Constructivism focuses on the social context in which international relations exist. Constructivists discuss questions of identity and belief. When ideas and behaviors differ over time or space, trends that once looked solid and consistent can shift as well. Sovereignty, for instance, is a social institution in the sense that a state can only be sovereign if it is regarded by individuals and other states as a private agent with rights and obligations over territory and people. As constructivists demonstrate in international relations, states frequently act differently based on each other’s nationality, interests, culture, and relationship.

My critics and opinions based on the idea of Constructivism includes, the sense of logic and also a little bit based on facts. The world is constantly changing and evolving and so is humanity. As we know, Constructivism has no permanent set of rules and thinking because it is mostly about the construction of a state (etc. ) based on how the nation is socially constructed. I prefer to think as a Constructivist in shaping a state’s behavior because the state itself is made up of its citizens and residents. How can we not include them (citizens) in shaping a state’s behavior? The citizens (residents of a state) are the most important main component of the state!

To think in a Constructivist way is to push aside all the material factors that are important to other scholars which include power, military, economics (etc.) in the ideologies such as Realism and Liberalism. I totally agree if the Constructivism ideology is used as a way of shaping a state’s behavior because the nation makes the state strong, no matter how rich they are, or how advanced and developed they are (the state).

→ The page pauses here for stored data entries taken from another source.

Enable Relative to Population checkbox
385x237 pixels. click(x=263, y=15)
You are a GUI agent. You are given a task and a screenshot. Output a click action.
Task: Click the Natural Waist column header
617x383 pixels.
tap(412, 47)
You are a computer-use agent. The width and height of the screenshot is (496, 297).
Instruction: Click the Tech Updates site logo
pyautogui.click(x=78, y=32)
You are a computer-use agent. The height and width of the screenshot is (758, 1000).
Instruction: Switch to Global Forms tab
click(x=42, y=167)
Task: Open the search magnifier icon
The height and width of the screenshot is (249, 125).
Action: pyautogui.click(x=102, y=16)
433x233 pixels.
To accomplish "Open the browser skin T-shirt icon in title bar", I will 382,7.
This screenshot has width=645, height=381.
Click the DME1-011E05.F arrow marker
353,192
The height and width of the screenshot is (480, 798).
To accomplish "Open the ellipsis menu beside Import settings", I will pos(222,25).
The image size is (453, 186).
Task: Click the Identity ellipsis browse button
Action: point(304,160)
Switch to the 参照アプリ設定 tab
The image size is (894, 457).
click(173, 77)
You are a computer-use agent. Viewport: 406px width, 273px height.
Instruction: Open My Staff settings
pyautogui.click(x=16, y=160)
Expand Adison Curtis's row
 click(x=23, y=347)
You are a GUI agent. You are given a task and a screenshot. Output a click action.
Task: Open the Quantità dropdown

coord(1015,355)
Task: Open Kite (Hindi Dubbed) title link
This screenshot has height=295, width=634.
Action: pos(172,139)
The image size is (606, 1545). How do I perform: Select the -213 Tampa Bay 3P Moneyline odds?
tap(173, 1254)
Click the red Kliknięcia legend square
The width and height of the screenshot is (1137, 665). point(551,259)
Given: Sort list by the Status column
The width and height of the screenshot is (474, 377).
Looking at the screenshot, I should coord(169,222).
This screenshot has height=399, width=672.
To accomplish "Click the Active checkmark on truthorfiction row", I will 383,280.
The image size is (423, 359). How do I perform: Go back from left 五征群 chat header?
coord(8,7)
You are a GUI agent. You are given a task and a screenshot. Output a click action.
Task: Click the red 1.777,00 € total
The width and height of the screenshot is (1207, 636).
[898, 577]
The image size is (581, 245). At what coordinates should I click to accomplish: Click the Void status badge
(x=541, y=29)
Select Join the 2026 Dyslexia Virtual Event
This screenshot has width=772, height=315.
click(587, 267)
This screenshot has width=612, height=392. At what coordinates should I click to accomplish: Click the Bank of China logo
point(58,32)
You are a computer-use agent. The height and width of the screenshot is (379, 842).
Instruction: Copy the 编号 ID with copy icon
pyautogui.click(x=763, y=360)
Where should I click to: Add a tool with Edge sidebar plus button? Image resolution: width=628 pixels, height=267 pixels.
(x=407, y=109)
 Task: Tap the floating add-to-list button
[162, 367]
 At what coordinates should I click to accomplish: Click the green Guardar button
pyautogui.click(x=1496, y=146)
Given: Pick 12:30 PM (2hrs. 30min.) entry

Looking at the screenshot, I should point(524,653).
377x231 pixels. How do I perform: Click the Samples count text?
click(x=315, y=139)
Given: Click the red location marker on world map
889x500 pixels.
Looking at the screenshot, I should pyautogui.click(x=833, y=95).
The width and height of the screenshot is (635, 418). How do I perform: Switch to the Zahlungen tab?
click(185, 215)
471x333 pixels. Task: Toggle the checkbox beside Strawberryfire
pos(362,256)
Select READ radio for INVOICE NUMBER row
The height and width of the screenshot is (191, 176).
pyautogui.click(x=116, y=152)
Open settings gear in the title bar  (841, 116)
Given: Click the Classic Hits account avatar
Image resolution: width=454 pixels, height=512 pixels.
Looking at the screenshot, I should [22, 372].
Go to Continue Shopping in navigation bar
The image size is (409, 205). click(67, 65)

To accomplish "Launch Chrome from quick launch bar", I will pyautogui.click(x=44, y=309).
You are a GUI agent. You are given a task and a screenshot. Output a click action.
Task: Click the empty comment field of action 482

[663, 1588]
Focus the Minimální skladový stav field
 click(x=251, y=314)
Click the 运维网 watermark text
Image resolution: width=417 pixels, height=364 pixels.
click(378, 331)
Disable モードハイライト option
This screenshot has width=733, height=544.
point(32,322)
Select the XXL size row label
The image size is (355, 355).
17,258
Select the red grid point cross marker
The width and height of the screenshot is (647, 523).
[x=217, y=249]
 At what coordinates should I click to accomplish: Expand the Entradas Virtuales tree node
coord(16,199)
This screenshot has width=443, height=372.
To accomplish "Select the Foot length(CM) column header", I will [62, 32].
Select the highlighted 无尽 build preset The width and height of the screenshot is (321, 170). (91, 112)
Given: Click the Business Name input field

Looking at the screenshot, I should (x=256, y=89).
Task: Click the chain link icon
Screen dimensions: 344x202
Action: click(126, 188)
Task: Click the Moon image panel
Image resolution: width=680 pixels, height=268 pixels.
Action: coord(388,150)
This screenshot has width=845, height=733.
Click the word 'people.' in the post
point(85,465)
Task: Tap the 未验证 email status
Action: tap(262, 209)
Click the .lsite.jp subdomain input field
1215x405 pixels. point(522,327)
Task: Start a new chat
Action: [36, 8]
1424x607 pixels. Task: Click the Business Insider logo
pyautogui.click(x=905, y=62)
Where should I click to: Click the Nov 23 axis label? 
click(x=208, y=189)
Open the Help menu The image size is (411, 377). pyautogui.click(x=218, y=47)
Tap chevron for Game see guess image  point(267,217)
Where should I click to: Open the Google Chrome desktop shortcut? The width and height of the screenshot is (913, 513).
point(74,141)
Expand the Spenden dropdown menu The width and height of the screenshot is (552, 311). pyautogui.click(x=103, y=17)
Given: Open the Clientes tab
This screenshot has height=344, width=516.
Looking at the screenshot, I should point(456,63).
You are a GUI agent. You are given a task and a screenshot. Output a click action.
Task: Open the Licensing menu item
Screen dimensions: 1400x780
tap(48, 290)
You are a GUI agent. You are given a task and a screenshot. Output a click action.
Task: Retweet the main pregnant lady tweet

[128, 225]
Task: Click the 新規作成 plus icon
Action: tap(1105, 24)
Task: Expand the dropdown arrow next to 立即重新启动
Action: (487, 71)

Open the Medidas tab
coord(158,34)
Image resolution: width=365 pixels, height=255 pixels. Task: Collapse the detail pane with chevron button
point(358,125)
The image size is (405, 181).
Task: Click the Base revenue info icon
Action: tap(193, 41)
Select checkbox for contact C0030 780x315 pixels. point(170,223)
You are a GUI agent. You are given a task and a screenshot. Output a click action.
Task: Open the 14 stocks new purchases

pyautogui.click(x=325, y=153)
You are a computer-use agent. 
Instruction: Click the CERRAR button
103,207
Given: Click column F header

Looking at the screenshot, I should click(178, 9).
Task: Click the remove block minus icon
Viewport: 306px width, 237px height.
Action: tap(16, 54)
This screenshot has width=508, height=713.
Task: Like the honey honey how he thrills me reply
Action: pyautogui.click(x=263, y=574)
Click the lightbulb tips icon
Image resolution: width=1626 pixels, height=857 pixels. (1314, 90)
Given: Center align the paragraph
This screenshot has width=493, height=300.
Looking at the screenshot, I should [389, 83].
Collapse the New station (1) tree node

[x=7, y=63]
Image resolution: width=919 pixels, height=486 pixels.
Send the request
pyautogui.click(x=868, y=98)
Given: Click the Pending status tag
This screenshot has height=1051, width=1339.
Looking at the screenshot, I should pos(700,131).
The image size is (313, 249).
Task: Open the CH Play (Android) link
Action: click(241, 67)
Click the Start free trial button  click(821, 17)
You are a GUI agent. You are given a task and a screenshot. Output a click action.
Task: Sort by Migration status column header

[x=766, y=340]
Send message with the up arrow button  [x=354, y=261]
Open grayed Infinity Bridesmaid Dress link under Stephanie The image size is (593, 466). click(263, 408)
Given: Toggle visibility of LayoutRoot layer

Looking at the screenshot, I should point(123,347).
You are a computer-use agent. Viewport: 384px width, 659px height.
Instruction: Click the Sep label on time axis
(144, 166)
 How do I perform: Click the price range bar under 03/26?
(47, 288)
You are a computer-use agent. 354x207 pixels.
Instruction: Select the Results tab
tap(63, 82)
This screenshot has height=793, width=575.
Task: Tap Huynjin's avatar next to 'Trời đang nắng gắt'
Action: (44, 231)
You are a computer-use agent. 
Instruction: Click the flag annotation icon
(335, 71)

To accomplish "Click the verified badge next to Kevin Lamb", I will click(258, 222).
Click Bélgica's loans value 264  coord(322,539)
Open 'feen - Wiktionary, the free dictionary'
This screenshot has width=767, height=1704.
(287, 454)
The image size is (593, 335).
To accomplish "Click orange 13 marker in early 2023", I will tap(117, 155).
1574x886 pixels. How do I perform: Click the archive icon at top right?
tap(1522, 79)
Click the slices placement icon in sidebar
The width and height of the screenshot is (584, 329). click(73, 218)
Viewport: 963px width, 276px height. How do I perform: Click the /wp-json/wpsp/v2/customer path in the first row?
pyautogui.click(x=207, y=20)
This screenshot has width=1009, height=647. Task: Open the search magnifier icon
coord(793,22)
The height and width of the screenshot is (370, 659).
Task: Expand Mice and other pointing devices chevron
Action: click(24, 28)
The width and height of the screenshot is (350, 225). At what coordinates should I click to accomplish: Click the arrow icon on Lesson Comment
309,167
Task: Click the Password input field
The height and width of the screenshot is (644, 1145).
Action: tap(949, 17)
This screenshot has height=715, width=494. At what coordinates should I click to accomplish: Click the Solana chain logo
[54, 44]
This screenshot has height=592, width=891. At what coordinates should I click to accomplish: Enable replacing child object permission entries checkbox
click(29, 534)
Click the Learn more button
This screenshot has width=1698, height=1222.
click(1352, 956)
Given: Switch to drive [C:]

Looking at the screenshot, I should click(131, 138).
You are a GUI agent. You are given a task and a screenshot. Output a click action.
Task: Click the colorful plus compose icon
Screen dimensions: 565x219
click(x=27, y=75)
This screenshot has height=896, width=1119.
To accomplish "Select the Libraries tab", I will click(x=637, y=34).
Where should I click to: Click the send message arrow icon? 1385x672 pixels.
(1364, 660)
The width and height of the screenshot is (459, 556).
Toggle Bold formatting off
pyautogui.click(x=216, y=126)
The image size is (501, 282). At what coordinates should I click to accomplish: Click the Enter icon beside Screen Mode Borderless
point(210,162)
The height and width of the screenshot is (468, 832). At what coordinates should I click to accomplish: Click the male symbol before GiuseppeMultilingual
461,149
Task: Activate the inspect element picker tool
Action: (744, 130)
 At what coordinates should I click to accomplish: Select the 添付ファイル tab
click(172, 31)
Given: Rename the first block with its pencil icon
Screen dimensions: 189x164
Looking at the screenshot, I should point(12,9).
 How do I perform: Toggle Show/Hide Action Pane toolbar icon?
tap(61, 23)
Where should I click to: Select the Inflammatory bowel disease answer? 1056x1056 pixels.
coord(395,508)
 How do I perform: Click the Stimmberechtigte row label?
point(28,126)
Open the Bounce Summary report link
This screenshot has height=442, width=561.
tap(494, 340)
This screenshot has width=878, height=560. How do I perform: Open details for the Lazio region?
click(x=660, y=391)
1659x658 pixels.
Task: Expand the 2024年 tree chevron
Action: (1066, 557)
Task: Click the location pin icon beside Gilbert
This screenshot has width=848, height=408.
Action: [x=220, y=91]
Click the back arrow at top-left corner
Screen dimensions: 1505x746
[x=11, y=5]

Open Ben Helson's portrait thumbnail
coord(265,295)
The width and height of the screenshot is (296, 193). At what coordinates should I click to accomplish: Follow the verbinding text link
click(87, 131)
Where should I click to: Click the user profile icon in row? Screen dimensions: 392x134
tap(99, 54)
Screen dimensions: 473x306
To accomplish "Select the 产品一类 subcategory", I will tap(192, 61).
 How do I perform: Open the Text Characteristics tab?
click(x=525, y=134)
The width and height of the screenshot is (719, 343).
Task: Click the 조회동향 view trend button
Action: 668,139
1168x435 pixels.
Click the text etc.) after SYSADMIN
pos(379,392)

For example, if a state has advanced weapons for armies, but no one to fight for the country, the state is still considered weak (because of lacking men power) and if a state makes a profit from the trading of economics, but the citizens are slowly migrating to other states, it is still considered a weak state.

To shape a state’s behavior using the idea of Constructivism is to consider the fact that decisions and agreements tend to change a lot (depending on the context and events). Because it is based on how society changes and evolves, Constructivism is a good approach for shaping a state’s behavior as it does not prioritize material factors as they could disappear in a split second, so using a ‘non-material’ approach could secure a stare’s behavior.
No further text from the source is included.